В затопившем комнату молчании, безбрежном, как раскинувшееся до горизонта море, Рид, словно в отражении, увидел всю свою жизнь.
Каждую ошибку.
Каждую влюбленность.
Каждое несчастье. Каждый синяк и каждый смешок. Каждый малодушный поступок и каждый поворот не туда…
Пьянку на полу гостиной в новом доме Эйнсли. Дешевые места на трибуне стадиона «Фенуэй». Наблюдающих за игрой Лену и Тесс. Первый поцелуй с Клэр. И последний.
Теплый бок прижавшегося к нему Майло. Гордо вскинутый подбородок Себастиана, давящегося слезами.
И спокойные, внимательные глаза Виолы, так похожие на его собственные.
Не отводя от него пистолета, Маркони выдохнула еле слышное «верно».
Какое блаженство! Рид расслабился, и вспыхнувшая вновь надежда лесным пожаром охватила его тело. Встретив его взгляд, Гретхен слегка кивнула.
Рид улыбнулся и ей, и Маркони.
— Пора, — тихо-тихо сказал он. — Пора на покой.
Рид сунул пистолет в рот. И последнее, что он увидел, прежде чем нажать на курок, было мокрое от слез лицо Себастиана, шепчущего: «Да, папа, пора».
63. Гретхен. Наши дни…
63. Гретхен. Наши дни…
Маркони плюхнулась на диванчик напротив Гретхен, и красная виниловая обивка жалобно скрипнула под весом ее тела. Гретхен ухмыльнулась.

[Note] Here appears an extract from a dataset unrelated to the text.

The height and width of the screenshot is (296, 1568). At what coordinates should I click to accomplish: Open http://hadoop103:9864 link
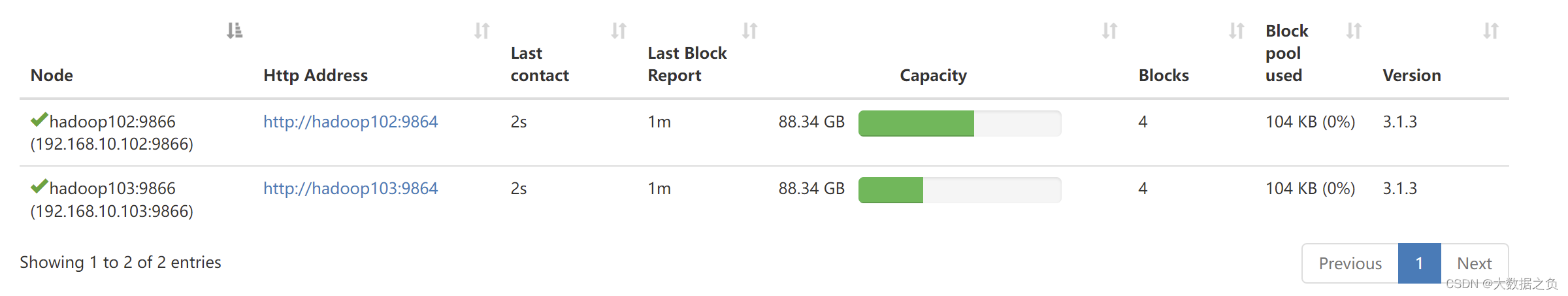tap(350, 188)
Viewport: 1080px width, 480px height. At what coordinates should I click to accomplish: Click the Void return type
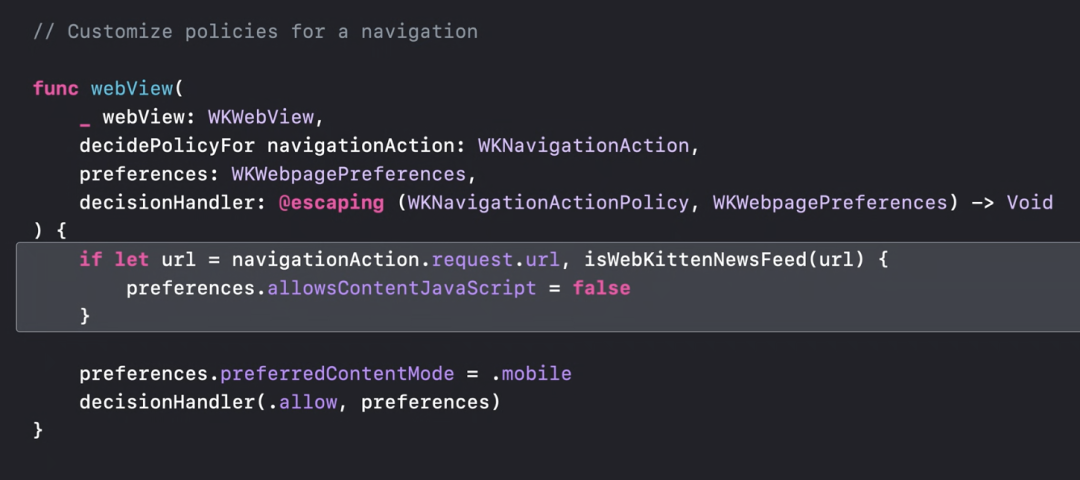(x=1029, y=203)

— Ты что, ешь пиццу? — изумилась детектив, недоверчиво оглядывая внушительную маслянистую пепперони, которой Гретхен явно не собиралась ни с кем делиться.
— Да. Попробуй только стибрить кусочек — и я проткну тебя вилкой.
Пицца была для Гретхен священным даром, единственной слабостью, которую она позволяла себе после успешно раскрытого дела. Маркони вообще не следовало здесь сейчас находиться. Но раз уж она притащила запотевшие от холода бутылки пива, пусть остается и смотрит. И только.
Маркони закатила глаза, встала и направилась к раздаточной стойке, где заказала два куска пиццы. Вернулась и тихо села, молча прихлебывая пиво и глядя на Гретхен.
— Не нагнетай, — буркнула Гретхен с набитым сыром и соусом ртом.